Your task —
Take each line from the entries that holds "This" and copy it out.

Data shown —
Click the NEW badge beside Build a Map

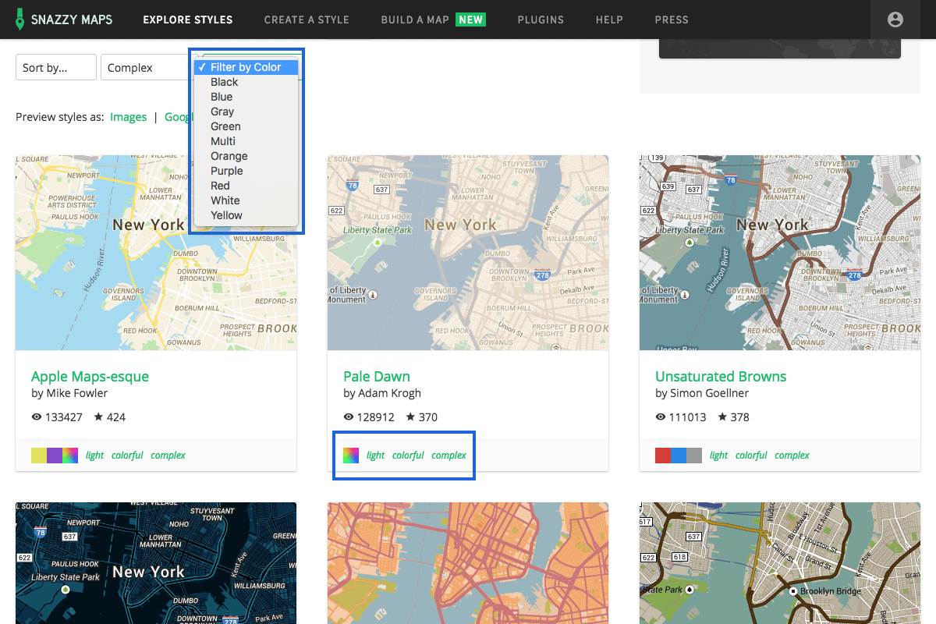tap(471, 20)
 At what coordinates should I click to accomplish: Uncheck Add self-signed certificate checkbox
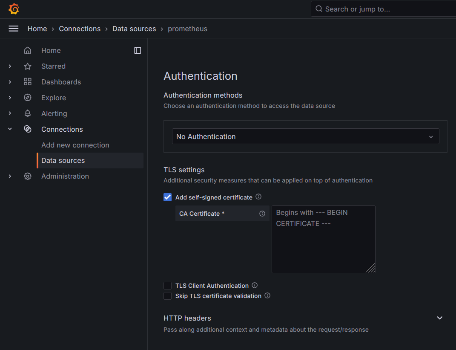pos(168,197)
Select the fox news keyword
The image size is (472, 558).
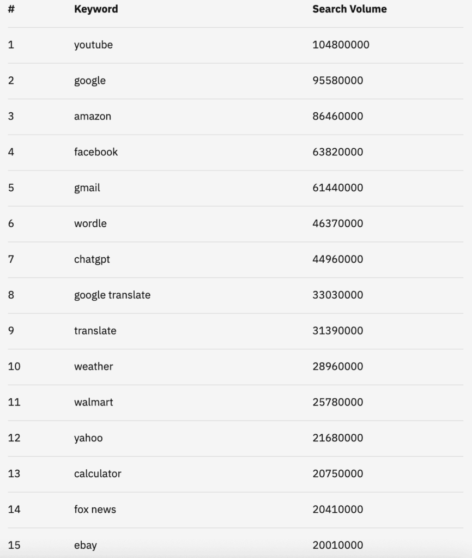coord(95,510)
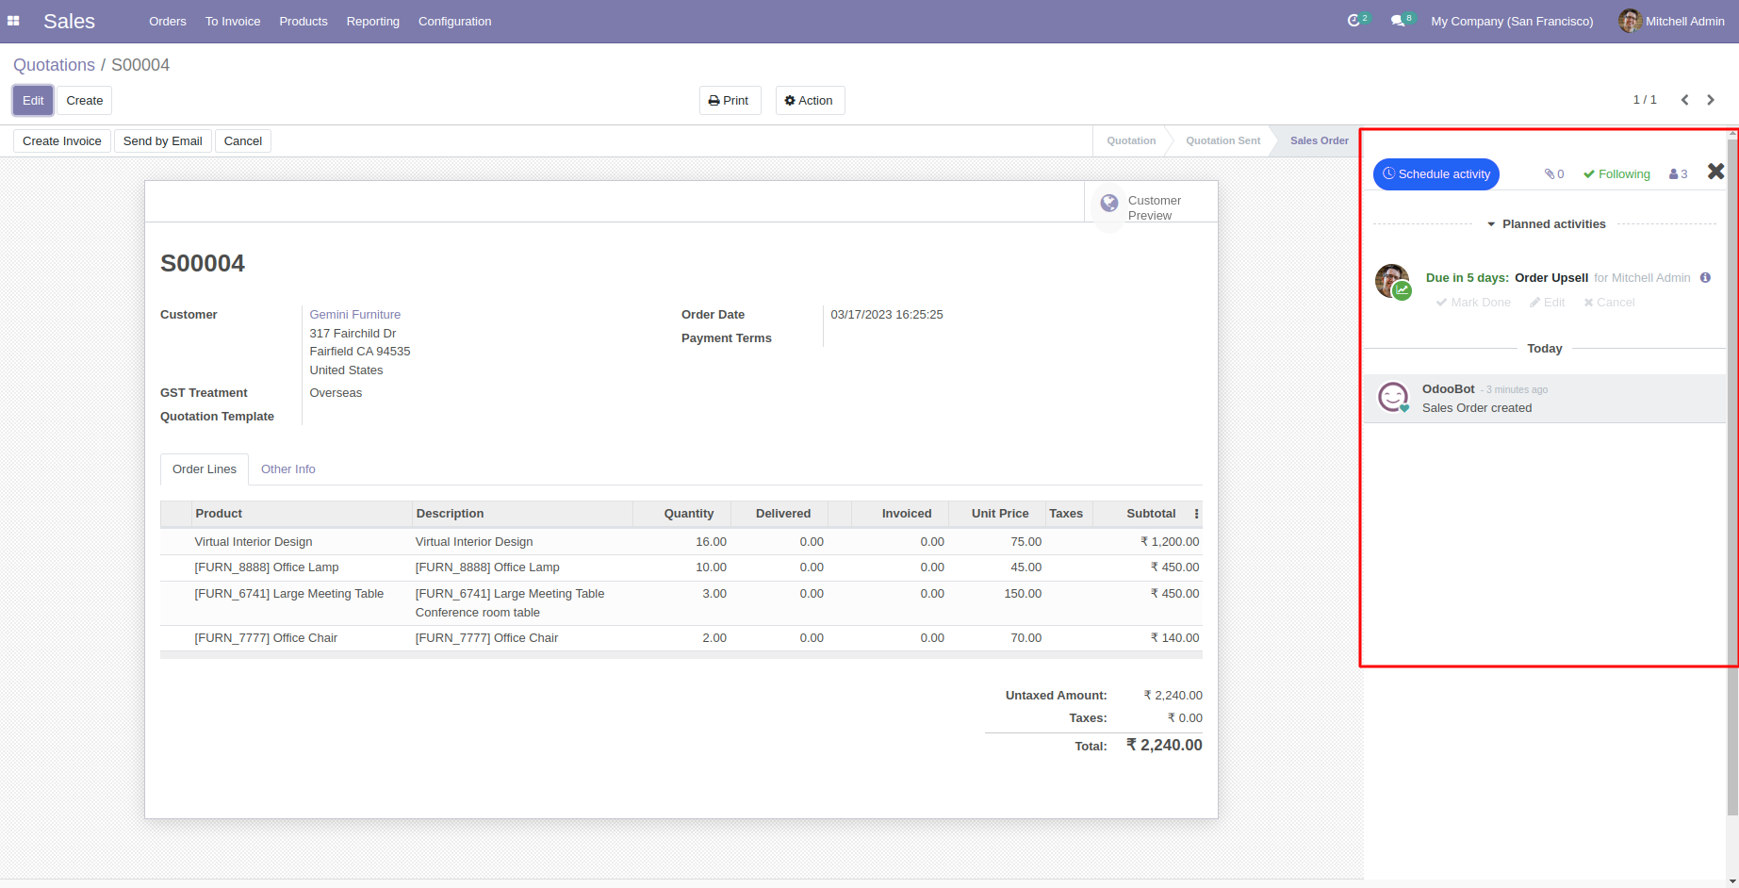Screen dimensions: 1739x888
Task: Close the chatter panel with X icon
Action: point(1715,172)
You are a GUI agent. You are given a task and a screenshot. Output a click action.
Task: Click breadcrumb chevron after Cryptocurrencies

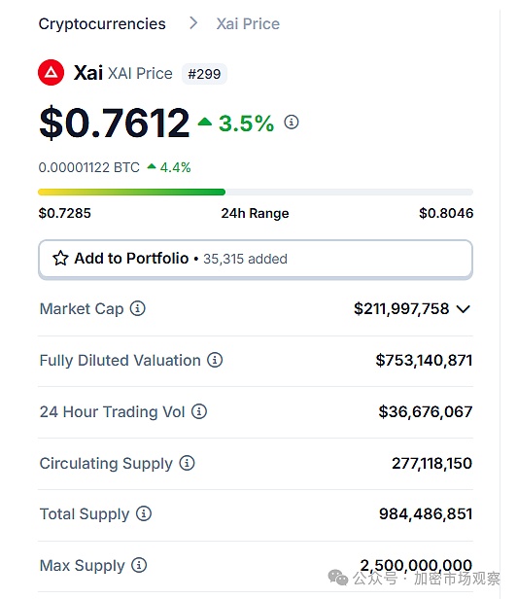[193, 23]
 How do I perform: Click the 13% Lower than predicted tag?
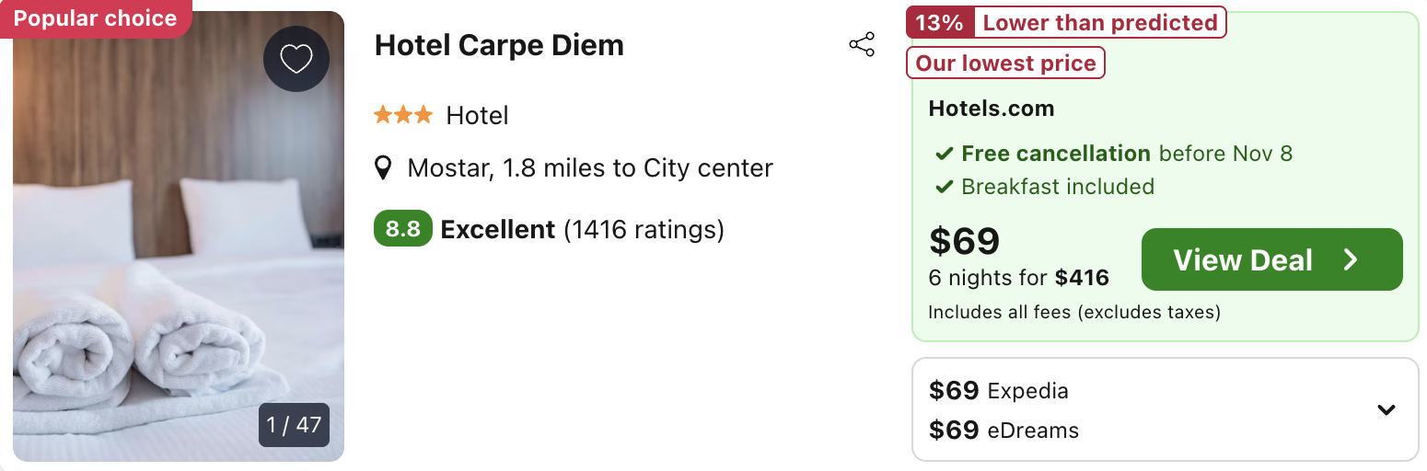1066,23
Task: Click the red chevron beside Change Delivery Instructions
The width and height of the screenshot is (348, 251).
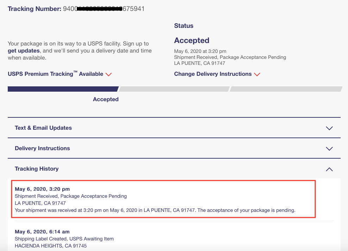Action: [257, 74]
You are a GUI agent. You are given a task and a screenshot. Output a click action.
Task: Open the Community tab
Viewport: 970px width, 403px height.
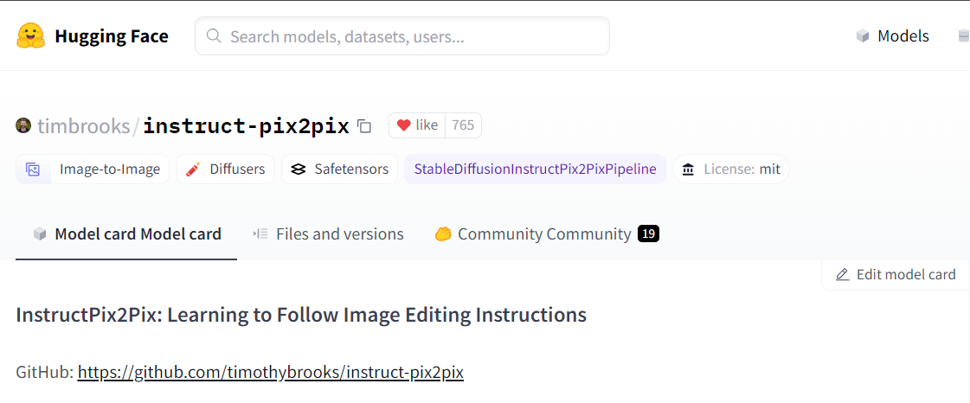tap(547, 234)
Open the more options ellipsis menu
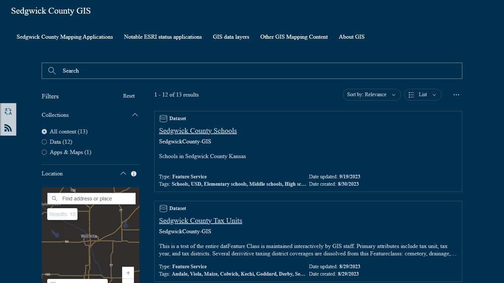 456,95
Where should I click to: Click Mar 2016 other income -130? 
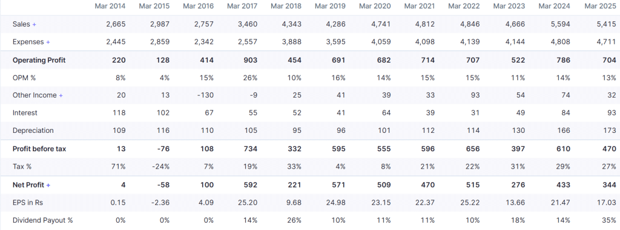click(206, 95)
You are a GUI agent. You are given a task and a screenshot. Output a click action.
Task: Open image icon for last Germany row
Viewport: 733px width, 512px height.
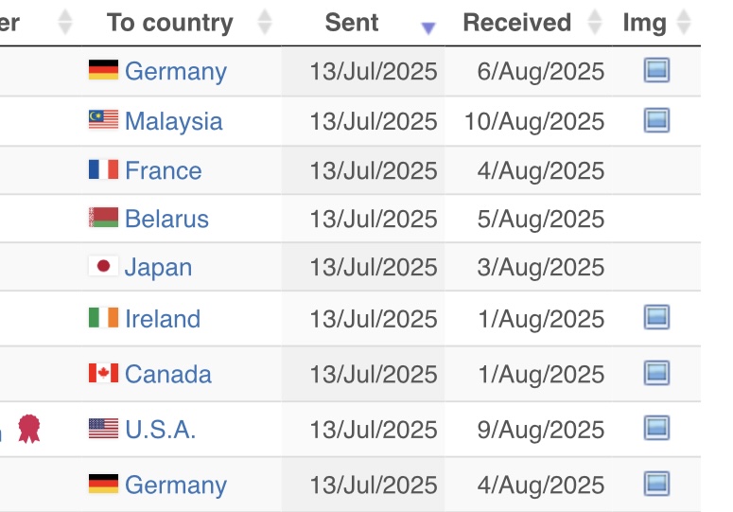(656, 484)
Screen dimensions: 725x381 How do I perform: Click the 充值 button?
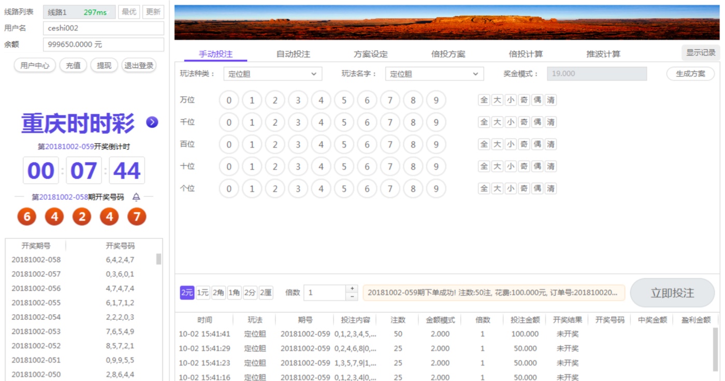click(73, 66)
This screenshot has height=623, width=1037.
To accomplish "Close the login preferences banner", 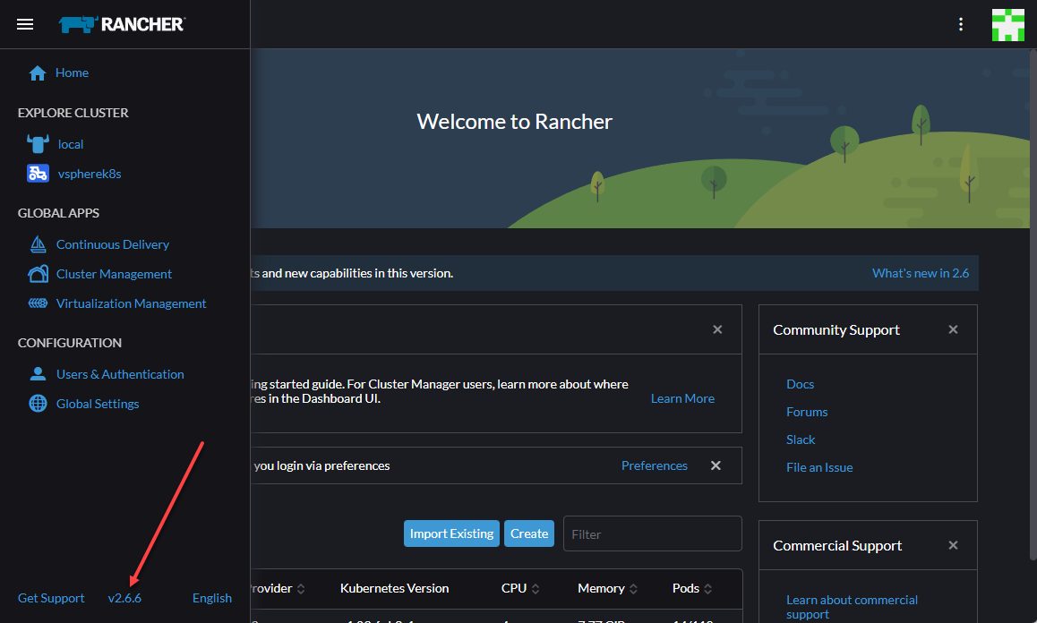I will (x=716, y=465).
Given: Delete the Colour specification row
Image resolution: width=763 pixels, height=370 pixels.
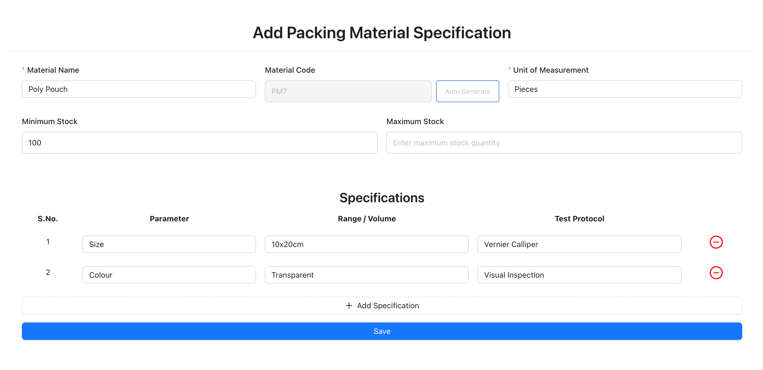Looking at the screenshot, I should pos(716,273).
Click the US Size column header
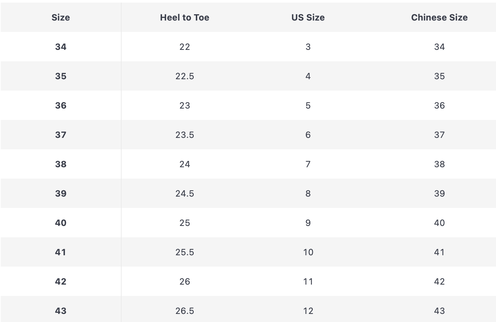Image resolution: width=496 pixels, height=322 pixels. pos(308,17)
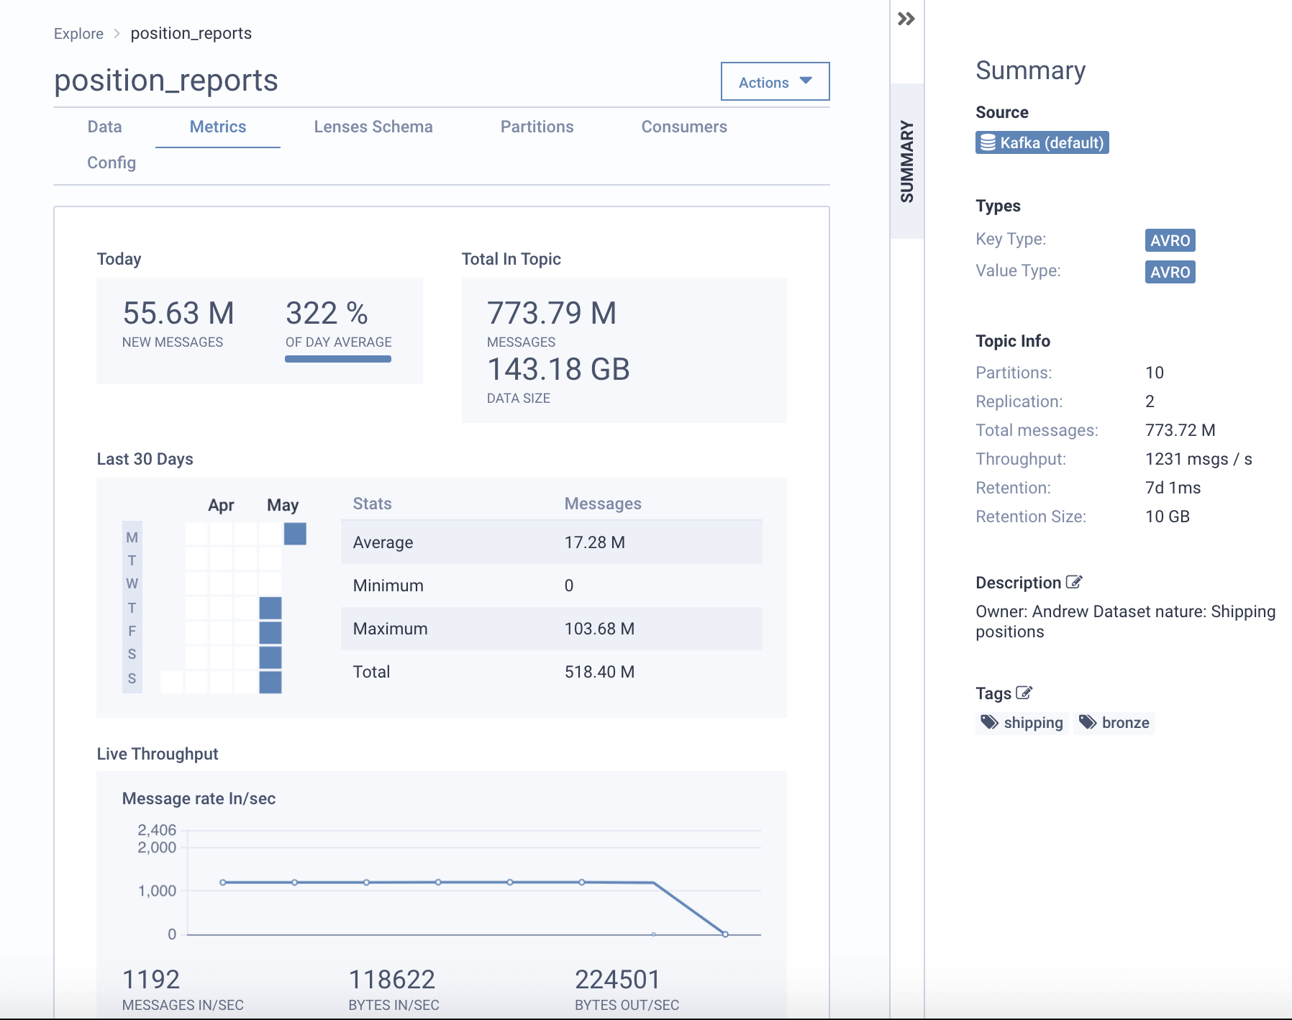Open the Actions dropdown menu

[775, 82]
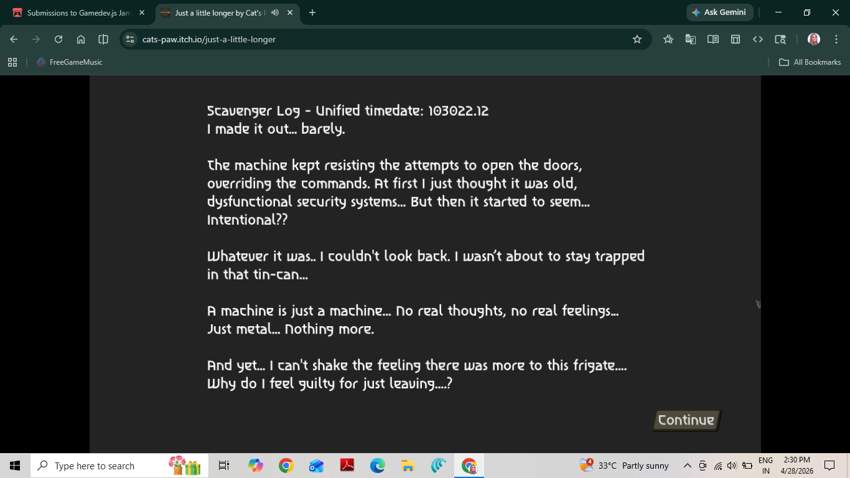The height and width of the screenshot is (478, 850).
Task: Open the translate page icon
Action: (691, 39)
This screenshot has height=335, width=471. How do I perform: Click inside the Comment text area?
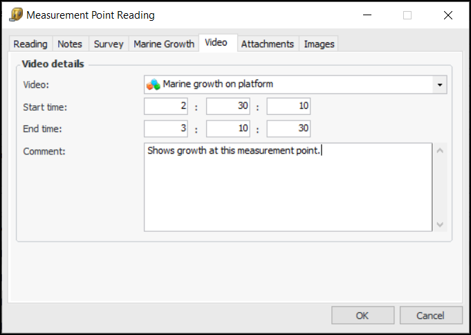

Result of the exercise —
This screenshot has height=623, width=1037.
This screenshot has height=335, width=471. How do I perform: Click inside the Comment text area?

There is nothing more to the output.